THE PROBLEM:
Only one stretch of the data is wanted: the line containing "Given: Open the Activity tab", the line containing "This screenshot has height=444, width=591.", and every line between them, copied exactly.

INPUT:
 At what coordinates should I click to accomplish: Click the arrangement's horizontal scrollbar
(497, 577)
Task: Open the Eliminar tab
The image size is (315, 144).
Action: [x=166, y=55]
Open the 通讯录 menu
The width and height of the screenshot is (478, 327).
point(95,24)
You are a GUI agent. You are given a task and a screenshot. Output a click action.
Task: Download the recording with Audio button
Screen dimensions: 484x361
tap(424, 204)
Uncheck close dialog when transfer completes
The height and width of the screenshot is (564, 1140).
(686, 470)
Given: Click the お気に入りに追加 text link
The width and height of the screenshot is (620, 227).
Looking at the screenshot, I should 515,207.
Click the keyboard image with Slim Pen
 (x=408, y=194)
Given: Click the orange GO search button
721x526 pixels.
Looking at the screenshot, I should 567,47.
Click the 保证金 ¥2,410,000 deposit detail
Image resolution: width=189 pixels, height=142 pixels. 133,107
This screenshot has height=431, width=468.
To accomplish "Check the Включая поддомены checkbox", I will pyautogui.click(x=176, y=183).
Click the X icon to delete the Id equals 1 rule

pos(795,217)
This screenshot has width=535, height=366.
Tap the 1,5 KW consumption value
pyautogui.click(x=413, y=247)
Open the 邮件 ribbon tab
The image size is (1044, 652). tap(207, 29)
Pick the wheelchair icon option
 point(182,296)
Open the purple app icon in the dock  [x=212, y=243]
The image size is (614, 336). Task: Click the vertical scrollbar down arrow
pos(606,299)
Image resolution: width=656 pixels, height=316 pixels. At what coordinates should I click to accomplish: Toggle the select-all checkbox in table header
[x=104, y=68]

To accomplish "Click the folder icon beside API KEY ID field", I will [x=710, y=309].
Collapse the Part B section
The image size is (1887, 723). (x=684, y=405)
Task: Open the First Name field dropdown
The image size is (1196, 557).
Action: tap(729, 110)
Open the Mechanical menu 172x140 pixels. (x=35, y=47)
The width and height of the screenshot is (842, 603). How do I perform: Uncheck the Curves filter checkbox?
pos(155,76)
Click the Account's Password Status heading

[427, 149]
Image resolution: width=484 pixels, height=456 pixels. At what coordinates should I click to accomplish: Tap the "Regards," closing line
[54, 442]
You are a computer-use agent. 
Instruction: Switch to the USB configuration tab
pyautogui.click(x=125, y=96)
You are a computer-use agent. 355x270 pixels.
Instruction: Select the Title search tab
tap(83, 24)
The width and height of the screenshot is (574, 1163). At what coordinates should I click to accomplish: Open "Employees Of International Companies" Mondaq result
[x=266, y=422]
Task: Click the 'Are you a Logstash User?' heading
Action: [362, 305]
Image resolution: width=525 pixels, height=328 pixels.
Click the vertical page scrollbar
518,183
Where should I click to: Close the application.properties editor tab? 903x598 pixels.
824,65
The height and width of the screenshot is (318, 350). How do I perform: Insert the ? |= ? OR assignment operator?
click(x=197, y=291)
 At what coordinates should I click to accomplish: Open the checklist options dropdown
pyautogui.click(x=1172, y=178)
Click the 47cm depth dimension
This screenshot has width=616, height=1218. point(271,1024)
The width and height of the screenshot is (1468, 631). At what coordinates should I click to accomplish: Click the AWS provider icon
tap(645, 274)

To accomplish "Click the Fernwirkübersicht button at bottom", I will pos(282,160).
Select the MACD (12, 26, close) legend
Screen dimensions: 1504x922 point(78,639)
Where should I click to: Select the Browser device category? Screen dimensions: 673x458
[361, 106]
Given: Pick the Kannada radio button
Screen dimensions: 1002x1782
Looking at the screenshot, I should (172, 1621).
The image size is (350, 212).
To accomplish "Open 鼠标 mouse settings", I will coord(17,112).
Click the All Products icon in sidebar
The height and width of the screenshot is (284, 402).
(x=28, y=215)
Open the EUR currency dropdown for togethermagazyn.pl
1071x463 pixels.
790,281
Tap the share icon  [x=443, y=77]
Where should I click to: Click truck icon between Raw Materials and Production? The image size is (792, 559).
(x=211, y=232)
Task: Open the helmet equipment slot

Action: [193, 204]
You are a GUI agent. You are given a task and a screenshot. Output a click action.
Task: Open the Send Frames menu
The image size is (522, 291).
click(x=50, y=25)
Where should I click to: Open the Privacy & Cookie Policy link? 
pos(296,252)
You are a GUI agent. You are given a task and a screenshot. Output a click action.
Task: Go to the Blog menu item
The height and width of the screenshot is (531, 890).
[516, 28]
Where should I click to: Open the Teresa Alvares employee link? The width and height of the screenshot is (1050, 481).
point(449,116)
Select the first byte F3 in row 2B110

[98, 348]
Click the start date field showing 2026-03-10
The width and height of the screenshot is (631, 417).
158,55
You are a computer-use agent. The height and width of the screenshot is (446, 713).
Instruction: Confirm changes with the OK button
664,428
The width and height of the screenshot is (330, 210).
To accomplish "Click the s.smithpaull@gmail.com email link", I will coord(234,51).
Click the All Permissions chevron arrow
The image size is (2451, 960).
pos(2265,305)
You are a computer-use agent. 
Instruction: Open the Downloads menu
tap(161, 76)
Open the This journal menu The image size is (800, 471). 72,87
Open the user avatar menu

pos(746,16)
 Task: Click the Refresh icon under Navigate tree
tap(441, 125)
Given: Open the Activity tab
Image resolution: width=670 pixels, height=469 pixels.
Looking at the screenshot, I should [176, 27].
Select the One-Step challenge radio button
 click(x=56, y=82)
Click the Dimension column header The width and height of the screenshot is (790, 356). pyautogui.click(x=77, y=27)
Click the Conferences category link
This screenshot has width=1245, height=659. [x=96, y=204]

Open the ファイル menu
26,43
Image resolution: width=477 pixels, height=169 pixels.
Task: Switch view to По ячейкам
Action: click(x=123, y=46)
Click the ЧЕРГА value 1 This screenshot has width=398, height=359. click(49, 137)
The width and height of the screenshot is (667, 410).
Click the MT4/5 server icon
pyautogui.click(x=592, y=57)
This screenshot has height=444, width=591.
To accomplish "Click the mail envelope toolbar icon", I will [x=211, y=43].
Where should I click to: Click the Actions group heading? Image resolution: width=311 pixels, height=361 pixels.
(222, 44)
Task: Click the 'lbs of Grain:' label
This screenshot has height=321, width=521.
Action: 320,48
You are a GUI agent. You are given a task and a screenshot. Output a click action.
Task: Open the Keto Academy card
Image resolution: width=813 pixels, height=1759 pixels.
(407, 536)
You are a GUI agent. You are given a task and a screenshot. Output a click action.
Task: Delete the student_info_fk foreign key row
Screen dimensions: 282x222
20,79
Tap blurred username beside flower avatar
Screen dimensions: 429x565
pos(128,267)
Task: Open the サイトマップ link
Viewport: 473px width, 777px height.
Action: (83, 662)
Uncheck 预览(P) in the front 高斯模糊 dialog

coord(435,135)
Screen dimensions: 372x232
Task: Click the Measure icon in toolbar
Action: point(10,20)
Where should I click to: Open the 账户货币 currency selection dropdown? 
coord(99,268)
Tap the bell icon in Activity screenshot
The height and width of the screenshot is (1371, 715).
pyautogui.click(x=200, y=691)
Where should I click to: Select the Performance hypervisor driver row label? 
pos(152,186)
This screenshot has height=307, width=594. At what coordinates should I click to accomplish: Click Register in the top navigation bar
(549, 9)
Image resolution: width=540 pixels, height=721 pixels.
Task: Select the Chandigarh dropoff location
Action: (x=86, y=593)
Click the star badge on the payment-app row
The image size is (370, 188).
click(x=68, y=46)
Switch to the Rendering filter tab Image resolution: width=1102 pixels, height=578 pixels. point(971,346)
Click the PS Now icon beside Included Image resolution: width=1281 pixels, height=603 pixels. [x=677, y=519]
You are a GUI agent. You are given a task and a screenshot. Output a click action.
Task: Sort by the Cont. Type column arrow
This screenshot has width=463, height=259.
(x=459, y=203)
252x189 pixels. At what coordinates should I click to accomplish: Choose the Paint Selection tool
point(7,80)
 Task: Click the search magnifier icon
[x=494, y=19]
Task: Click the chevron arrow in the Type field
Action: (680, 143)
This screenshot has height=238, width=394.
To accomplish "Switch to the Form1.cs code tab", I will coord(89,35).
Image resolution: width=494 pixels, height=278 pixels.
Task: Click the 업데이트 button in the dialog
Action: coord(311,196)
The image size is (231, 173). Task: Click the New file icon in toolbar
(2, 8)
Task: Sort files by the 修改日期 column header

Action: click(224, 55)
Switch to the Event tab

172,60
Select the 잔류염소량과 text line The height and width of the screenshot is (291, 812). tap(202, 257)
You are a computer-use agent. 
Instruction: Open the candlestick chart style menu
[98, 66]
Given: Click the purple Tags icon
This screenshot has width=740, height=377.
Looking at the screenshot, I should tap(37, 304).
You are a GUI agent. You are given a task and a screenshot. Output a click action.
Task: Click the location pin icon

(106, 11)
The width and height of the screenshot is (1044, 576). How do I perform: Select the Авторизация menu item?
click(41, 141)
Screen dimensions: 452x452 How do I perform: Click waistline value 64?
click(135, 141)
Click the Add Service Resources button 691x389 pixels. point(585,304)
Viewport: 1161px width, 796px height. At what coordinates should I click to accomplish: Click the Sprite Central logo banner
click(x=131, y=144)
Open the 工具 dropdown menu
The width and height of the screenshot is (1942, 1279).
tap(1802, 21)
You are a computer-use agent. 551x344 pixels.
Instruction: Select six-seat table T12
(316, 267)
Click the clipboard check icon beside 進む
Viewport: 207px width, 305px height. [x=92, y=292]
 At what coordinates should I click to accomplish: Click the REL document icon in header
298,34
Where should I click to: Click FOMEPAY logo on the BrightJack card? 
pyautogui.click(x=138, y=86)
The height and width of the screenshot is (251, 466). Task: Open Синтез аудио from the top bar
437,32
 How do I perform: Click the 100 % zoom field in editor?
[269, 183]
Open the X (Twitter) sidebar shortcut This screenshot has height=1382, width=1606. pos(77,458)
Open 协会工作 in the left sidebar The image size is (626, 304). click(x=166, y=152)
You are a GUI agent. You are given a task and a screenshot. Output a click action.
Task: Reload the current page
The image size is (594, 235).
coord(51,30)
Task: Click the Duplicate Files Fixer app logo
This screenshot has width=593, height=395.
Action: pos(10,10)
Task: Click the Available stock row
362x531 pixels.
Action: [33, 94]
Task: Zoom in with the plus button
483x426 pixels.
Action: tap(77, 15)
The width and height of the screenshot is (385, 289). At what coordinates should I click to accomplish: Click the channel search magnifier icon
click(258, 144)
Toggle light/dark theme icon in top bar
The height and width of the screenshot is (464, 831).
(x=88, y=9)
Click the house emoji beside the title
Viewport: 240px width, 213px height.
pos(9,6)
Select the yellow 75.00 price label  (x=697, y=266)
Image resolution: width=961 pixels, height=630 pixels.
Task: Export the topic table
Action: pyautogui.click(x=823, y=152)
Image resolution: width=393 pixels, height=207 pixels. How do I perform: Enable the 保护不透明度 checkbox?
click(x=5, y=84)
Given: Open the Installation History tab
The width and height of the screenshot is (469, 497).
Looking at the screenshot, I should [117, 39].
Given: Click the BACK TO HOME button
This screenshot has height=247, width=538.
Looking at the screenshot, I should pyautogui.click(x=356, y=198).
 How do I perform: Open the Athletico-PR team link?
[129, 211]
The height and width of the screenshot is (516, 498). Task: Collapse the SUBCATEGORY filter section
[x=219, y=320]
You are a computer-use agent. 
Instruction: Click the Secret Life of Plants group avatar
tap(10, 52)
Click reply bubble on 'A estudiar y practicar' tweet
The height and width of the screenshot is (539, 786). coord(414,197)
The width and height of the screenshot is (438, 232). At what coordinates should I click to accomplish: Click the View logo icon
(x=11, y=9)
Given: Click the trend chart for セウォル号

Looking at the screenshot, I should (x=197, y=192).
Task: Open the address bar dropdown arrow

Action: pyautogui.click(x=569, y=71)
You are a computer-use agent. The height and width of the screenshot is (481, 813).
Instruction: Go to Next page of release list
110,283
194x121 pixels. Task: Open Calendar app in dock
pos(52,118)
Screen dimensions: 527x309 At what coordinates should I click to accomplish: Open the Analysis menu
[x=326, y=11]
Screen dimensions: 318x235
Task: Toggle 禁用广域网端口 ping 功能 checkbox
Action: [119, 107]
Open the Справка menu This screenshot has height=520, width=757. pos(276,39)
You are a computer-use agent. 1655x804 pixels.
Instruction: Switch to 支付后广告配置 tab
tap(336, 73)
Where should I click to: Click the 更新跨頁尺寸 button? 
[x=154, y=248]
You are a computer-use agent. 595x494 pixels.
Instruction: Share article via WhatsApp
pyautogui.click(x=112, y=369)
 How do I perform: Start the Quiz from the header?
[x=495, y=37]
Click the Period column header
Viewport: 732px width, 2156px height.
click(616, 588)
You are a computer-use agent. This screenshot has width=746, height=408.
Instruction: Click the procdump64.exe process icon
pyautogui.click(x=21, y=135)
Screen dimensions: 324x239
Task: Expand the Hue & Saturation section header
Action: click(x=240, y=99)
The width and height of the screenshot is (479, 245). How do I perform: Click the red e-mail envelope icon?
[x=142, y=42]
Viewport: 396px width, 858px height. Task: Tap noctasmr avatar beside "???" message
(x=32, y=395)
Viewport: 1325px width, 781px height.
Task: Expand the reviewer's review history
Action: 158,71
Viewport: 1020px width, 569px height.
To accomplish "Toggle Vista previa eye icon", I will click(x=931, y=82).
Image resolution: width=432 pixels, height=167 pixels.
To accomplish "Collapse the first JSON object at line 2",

EXPECTED ANSWER:
Given: Open the Activity tab
Image resolution: width=670 pixels, height=469 pixels.
Looking at the screenshot, I should [176, 27].
Select the One-Step challenge radio button
 click(x=56, y=82)
Click the Dimension column header The width and height of the screenshot is (790, 356). pyautogui.click(x=77, y=27)
Click the Conferences category link
This screenshot has width=1245, height=659. [x=96, y=204]

Open the ファイル menu
26,43
Image resolution: width=477 pixels, height=169 pixels.
Task: Switch view to По ячейкам
Action: click(x=123, y=46)
Click the ЧЕРГА value 1 This screenshot has width=398, height=359. click(49, 137)
The width and height of the screenshot is (667, 410).
Click the MT4/5 server icon
pyautogui.click(x=592, y=57)
This screenshot has height=444, width=591.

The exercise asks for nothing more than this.